Checking Distributed Systems
Introduction
This project basically tends to demenstrate the implementation of DMT systems
in practical environment. Most DMT systems have a common assumption that the
environment input remains unchanged for different runs. This assumption raises
many doubts about practical distribution of DMT systems, because the outside
environment is always an undecidalbe factor to the whole system.
How to make the DMT systems dealing with various external environment? Our
observation is that most events will happen in an expected manner. For example,
in Apache, the main thread is always receiving the first request from a client.
Also, in aget (a multithreaded downloader), every network event is expected to
obtain a specific piece of data from the server.
Besides the special events, it's possible to make the whole system determinitic
with a DMT scheduler in most times. On the other hand, since the number of
special, or say unexpected events, is supposed to be reasonably small, we tend
to apply an input exploration algorithm to expose all possible patterns of
unexpected events.
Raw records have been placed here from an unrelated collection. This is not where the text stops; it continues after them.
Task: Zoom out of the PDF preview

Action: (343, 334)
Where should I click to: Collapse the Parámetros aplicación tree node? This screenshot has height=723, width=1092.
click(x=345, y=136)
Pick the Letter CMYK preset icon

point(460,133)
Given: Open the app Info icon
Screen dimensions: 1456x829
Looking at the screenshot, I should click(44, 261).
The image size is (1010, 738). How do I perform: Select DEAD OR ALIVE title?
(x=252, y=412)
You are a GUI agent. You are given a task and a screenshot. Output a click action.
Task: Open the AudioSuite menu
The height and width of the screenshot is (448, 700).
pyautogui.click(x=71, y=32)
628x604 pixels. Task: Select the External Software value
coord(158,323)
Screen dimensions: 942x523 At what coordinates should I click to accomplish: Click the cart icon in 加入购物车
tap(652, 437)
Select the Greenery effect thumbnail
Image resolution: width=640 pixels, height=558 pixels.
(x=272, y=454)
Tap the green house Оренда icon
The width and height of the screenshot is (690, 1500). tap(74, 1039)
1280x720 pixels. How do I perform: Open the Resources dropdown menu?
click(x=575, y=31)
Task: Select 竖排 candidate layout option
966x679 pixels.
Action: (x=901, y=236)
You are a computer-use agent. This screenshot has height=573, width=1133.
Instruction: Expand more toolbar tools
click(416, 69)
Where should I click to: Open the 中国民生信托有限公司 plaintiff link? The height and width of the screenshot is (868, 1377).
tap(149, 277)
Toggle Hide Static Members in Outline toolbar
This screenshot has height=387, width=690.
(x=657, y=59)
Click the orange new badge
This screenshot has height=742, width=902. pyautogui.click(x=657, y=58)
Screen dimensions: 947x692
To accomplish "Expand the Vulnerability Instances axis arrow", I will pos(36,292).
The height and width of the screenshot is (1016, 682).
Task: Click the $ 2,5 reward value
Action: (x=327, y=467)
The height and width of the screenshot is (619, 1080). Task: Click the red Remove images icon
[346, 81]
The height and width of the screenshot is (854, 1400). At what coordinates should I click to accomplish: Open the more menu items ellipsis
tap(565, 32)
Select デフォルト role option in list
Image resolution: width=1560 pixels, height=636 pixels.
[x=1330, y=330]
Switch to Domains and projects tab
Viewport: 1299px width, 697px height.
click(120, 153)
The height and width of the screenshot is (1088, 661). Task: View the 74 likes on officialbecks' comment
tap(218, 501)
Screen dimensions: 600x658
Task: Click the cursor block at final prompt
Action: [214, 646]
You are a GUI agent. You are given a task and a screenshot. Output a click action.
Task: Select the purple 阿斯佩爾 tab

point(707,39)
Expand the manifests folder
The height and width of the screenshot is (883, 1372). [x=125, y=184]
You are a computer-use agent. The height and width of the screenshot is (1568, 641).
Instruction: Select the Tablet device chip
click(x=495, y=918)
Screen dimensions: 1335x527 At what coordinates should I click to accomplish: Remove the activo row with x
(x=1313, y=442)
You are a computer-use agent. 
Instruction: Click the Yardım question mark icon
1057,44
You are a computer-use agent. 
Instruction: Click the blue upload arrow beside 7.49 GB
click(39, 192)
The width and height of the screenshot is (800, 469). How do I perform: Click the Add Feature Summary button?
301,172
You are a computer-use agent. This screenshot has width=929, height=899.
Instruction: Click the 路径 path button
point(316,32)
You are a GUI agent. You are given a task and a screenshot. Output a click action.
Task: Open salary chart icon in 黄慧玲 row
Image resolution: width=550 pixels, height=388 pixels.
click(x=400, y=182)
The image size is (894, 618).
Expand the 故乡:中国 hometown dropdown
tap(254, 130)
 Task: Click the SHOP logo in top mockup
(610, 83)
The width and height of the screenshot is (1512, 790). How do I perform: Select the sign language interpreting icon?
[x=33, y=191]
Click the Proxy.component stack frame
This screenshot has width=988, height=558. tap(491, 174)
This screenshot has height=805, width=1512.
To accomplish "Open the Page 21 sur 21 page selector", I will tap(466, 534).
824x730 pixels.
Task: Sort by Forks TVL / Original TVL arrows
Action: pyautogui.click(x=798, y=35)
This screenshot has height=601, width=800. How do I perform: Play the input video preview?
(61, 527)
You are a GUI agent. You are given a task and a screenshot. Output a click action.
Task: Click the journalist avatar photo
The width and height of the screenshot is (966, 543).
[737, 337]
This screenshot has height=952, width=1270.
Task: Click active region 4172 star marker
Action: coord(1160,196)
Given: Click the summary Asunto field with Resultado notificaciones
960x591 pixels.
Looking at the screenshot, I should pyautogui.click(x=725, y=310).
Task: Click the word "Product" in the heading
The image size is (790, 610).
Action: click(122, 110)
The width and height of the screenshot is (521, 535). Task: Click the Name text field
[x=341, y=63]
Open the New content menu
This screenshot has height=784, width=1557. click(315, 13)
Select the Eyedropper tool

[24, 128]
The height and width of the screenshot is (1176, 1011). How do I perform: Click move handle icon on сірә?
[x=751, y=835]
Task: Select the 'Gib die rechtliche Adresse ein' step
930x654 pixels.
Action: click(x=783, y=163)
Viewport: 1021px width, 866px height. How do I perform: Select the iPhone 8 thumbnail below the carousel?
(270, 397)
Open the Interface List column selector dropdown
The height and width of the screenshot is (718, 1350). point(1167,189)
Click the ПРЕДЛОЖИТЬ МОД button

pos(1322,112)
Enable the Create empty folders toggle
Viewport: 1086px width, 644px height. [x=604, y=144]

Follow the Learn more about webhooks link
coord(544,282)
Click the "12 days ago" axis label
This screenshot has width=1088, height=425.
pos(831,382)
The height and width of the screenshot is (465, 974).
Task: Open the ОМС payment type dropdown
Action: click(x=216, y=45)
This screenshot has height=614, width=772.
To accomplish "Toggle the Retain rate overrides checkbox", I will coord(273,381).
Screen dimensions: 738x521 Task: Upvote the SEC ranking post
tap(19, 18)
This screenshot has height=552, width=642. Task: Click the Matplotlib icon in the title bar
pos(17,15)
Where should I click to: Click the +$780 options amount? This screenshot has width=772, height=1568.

For example, we can adopt a model checker to do this job.
Regular project meeting: 12pm - 1pm, every Wednesday in System Lab.
What's been done
We have a LD_PRELOAD based dynamic instrumentation library and a LLVM-based
static instrumentation library. These libraries allow recording and controlling
program execution.
We have a DMT scheduler framework and implementations of multiple scheduling
algorithms, e.g. Round-Robin, First Come First Serve.
We are able to print execution trace in a log file and produce partial order
view or total order view of the execution trace. So does trace signature.
We have setup multiple benchmarks, including aget, Apache, Berkeley DB
replication. Setup of some other benchmarks (like MongoDB, COPS, and NYU's YFS)
are still on going.
What's our current plan
Build a DMT scheduler algorithm that enforces most determinism even if the
input enviroment changes. Some simple ideas could be applied in this algorithm:
Delay and batch input messages
Run network events as internal operations unless some unexpected behavior is
observed. For example, unexpected delay or message content changes.
Application evaluation. Each application will be executed in a certain
configuration with DMT for many times. We compare the difference between
different runs to determine unexpected events and the portion of
deterministic part. In this part, we want to demenstrate
The number of unexpected events is relatively small.
DMT system is applicable in most times.
More discussion on program behavior in different configurations.
|